Friday, February 18, 2011

False Spring


Figure 1.1
February 17. 65 degrees in SE Ohio. Our minds shift to "April" "earth," "skirts." We check lawns for daffodils-in-the-making, our laundry remembering how to flap. No one checks the 10-day forecast. We don't want to know.

Figure 1.2
On my way to play piano for a college ballet class, I spot a sunflower the size of my palm on the sidewalk ahead. Escaped from a bouquet? I think, excited, Or a sign that spring's settled in? I reach down to be its rescue--find out it's plastic. The rest of my day feels the same.

Figure 1.3
A college town openly displays its secrets, especially when snow finally melts. Crushed green glass and leopard bikini briefs, abandoned; an open pizza box with a necklace inside; cigarette butts, the tail-ends of conversations never finished.

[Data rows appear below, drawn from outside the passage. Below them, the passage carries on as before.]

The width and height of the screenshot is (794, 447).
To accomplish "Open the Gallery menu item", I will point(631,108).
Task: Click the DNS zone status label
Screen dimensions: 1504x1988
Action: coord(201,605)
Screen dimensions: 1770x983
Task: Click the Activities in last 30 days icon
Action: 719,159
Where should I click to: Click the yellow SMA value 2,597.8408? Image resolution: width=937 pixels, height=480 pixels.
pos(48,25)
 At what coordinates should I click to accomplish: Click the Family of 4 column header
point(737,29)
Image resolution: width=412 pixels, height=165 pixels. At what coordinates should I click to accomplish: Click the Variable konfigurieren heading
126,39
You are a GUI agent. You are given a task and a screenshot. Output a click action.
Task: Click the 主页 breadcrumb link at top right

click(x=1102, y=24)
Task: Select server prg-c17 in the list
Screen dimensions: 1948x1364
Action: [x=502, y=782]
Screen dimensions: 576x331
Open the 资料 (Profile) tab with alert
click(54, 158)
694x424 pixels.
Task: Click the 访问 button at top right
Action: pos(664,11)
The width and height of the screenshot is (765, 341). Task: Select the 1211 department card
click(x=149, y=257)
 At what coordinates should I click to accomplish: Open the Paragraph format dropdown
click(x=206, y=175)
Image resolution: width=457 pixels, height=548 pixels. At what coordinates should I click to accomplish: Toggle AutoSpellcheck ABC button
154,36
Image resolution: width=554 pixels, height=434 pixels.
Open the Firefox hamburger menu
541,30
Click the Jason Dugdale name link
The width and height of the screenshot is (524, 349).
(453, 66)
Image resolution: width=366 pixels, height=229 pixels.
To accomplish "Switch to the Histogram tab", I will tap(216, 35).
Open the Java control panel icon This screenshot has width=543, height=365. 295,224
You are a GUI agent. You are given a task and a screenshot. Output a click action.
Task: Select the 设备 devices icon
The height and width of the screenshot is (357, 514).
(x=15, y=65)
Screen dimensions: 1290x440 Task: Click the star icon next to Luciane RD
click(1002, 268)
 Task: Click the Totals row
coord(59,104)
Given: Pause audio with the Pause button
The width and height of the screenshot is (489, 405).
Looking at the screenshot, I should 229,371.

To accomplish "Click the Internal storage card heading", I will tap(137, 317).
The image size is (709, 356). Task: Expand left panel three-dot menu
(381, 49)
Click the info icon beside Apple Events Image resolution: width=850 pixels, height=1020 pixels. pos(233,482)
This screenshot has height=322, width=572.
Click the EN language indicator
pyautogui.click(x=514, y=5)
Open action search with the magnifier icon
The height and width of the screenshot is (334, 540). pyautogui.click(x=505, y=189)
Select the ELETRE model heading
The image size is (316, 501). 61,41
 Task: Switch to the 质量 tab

This time of year, the ground can reflect us.

Figure 1.4
For seven weeks, I gently build up to two questions, give my college students hard homework: What does it mean to be a writer in a time of war?, What would you ask a soldier if you could ask anything? Only half the class shows up to answer. I come home and pull the covers over my head, just another bulb.

Figure 1.5
The full moon pulls out dreams like silk pajamas from open drawers. For weeks, my sleep's been filled with characters in plain dress, actors in bonnets or suspenders pretending to be something they're not. I am the one who calls them out, reveals their false identities. Exact accusations from these dreams: "Who's your bishop?," "What have you given up?," "What's your favorite cheese?" The question I get most often about my upbringing: "What makes you different from me?" Sometimes, it also feels like accusation.

Figure 1.5a
Last night, I was going to build a house on the edge of my grandpa's farm--but in the dream, I didn't recognize the land. I wake up frightened.

Figure 1.6
The wind stirs up more questions, allergies, afternoons under the covers. How long can a Mennonite last without community?, Have the squirrels eaten all the daffodil bulbs?, Could my students spend a whole day in silence? Could I?, Who will shake our lives gently, tell us, 'Shhhh--You've just been dreaming'?

Figure 1.7
Even Thoreau kept secrets hidden by the louder things he said, had his mother do his laundry. The wind blows our socks from the clothesline and into the woods. The president gives a speech. We forget what we're funding. It's too warm to care. I may never know what my students have learned from me.

Figure 1.8
Accepting the shape of one life takes practice. Remember asking for someone to help you trace the outline of your body on a sheet of torn-off paper? Did you recognize yourself as only border? I swear, just now, I smelled what the garden could be.